= Christian Historical Party =

Political party in the Netherlands

The Christian Historical Party (Christelijk Historische Partij, CHP) was a conservative Reformed political party in the Netherlands which existed from 1903 to 1908.

==History==
The CHP was founded in April 1903 as a merger of two conservative Protestant parties, the Free Anti Revolutionary Party and the Christian Historical Voters' League. Both had turned against the leadership and ideology of Abraham Kuyper, the leader of the main Protestant Anti-Revolutionary Party. Kuyper had initiated a new political course for Protestantism in the Netherlands, which included cooperation with the Catholics in the Coalition, strategical support for the extension of suffrage, a rejection of theocracy in favour of a specific conception of state neutrality, sphere sovereignty and a strong party organization and party discipline. The opposition against Kuyper was led by Alexander de Savorin Lohman, who founded the Free Anti Revolutionary Party.

In 1908, the CHP merged with the Frisian League, another conservative Protestant party, to form the Christian Historical Union.

==Name==
The term "Christian Historical" was used before 1897 to denote supporters of the main Protestant party, the Anti-Revolutionary Party, emphasizing the Protestant nature of the history of the Netherlands.

==Ideology & Issues==
The CHP was a conservative Protestant party. It viewed government as a God-given institution, which should act according to biblical norms. It believed that society should follow its historical course and that power should not be based on the opinion of the majority but on authority.

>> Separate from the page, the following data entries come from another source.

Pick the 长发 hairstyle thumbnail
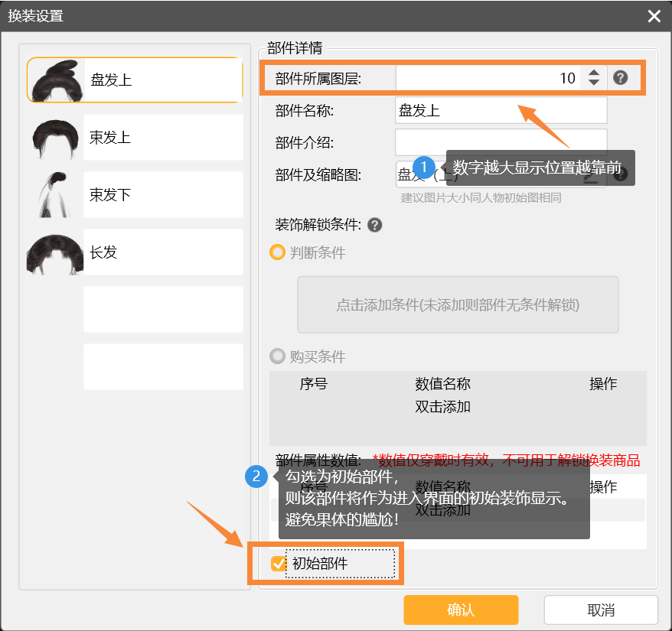 click(x=55, y=252)
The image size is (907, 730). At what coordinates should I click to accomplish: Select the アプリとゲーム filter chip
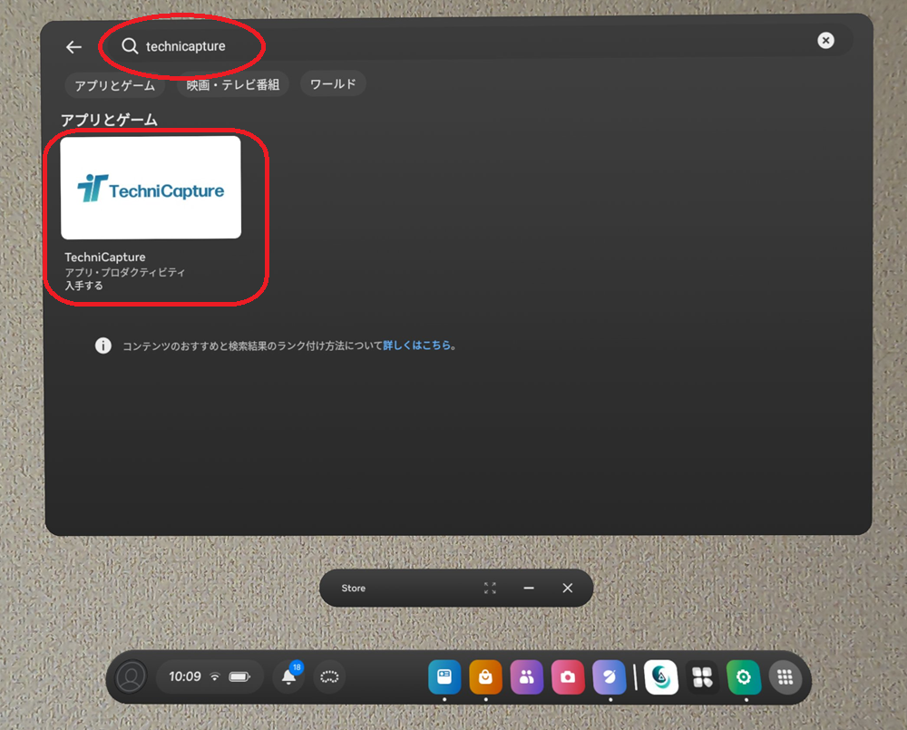pos(115,85)
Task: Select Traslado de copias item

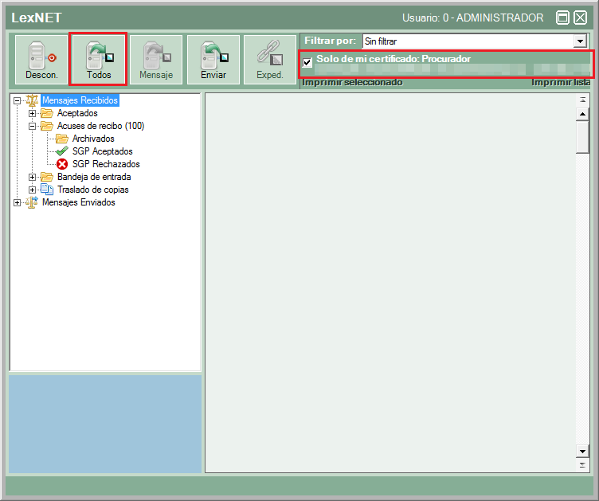Action: click(x=92, y=190)
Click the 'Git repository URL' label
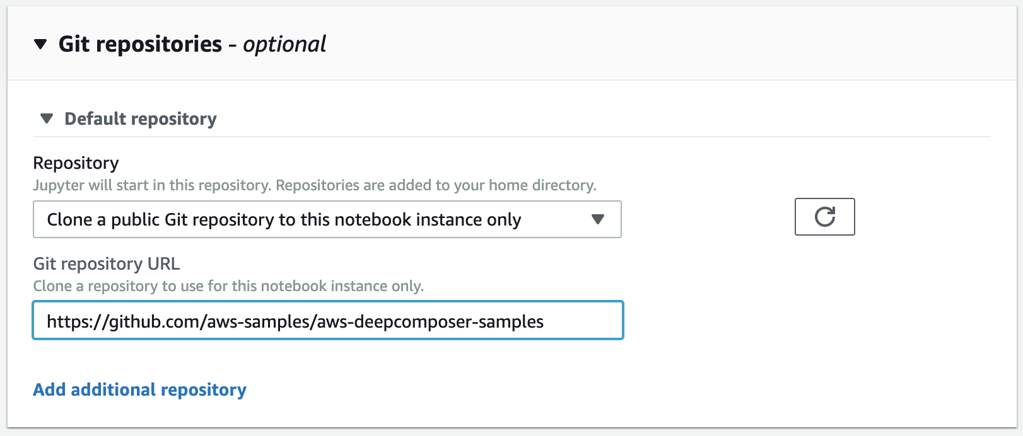The image size is (1023, 436). coord(107,263)
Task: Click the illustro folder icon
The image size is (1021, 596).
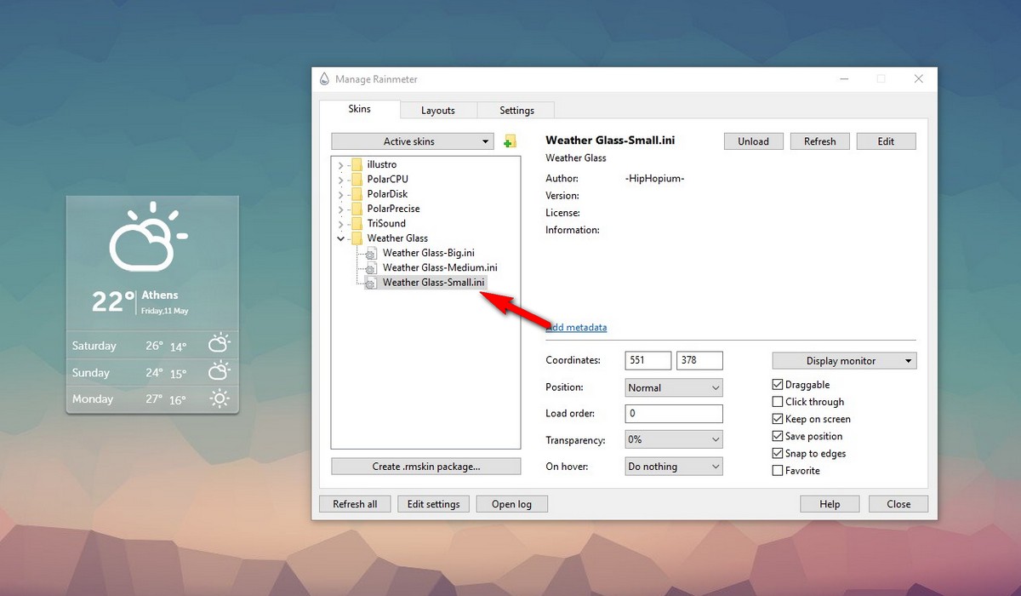Action: click(356, 164)
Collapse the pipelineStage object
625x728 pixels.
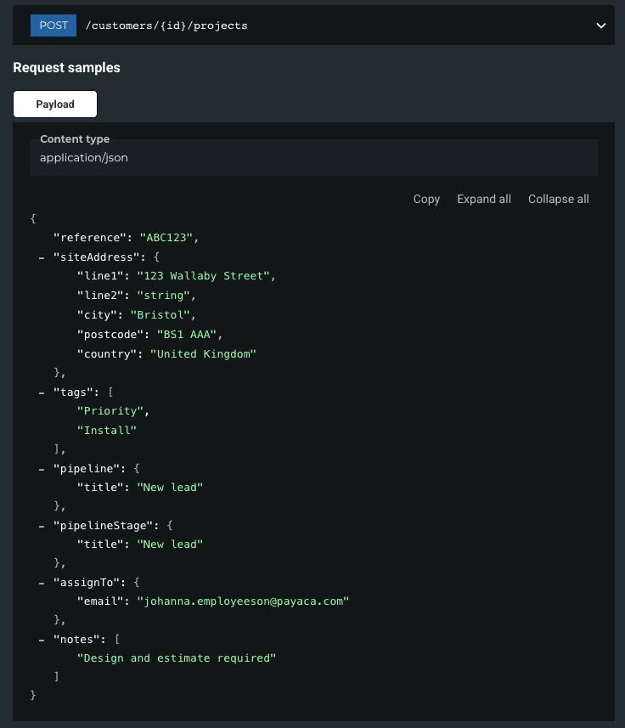click(x=42, y=526)
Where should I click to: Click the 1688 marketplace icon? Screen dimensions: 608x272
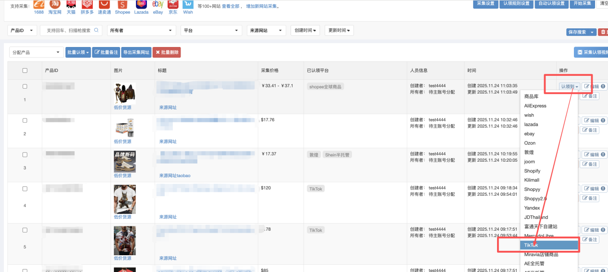(x=39, y=4)
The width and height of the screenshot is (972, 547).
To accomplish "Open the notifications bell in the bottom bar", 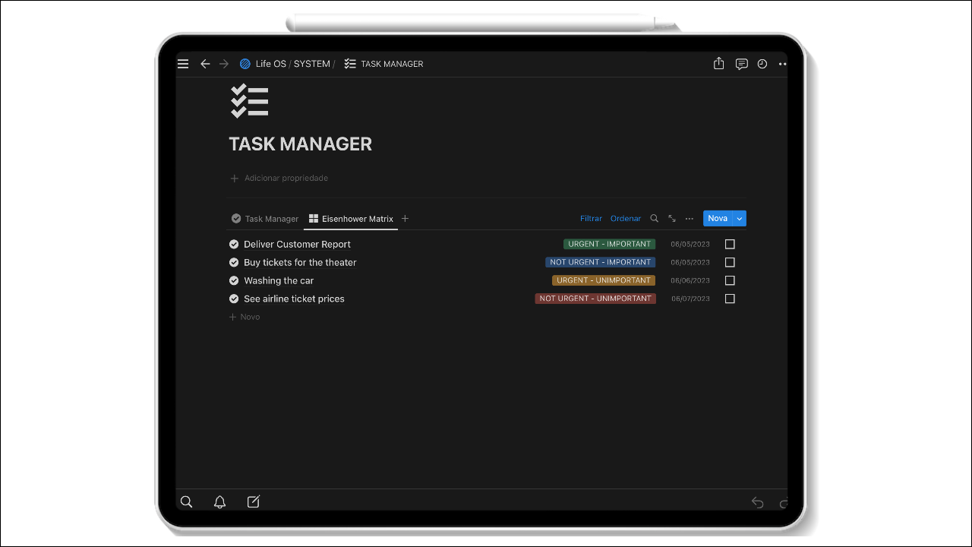I will click(219, 501).
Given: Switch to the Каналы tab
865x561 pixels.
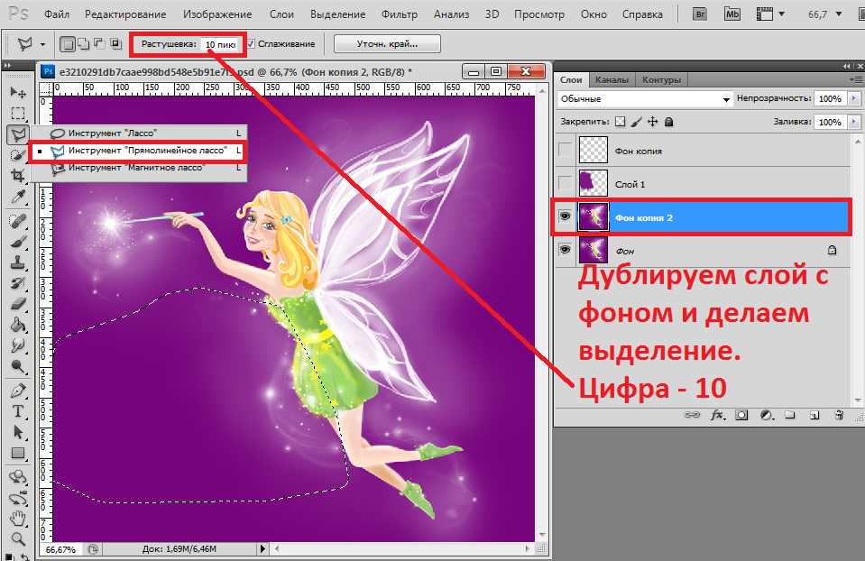Looking at the screenshot, I should 612,80.
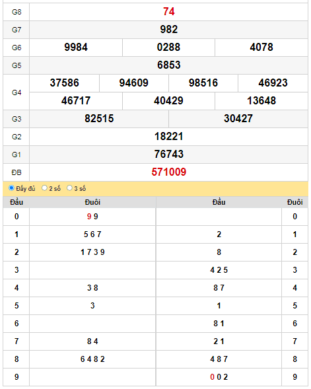Click the G1 result 76743
The image size is (311, 389).
[x=168, y=154]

The CHP was formed as a result of dissent within the main Protestant party, the Anti-Revolutionary Party (ARP). Unlike that party the CHP did not recognize Catholicism as a legitimate religion. The party was strong anti-papist. According to the CHP, the Netherlands was a Protestant nation. As such, it was hostile to the Catholic segment of society. It renounced the Coalition between the ARP and the Catholic General League and antithesis between religious and secular parties. It believed that Catholic influences within society should be limited.

The CHP advocated limited government. It supported only limited government interference in the economy and instead advocated charity to help the poor. Furthermore, the party opposed universal suffrage.

==Representation==
This table shows the CHP's results in elections to the House of Representatives and Senate, as well as the party's parliamentary leader.

| Year | HoR | S | Lead candidate | Cabinet |
|---|---|---|---|---|
| 1903 | 10 | 3 | Alexander de Savornin Lohman | supported the Kuyper cabinet |
| 1904 | 10 | 3 | Alexander de Savornin Lohman | opposition |
| 1905 | 7 | 3 | Alexander de Savornin Lohman | opposition |
| 1906 | 8 | 3 | Alexander de Savornin Lohman | opposition |
| 1907 | 8 | 3 | Alexander de Savornin Lohman | opposition |

==Electorate==
The electorate of the CHP consisted mainly of adherents of the Dutch Reformed Church from the upper class, especially nobility, land owners, high officers and high-ranking civil servants. It won and kept seats in several districts with large reformed populations, Goes in Zeeland, Apeldoorn in Gelderland, Dokkum in Friesland, and Katwijk and Schiedam in South Holland.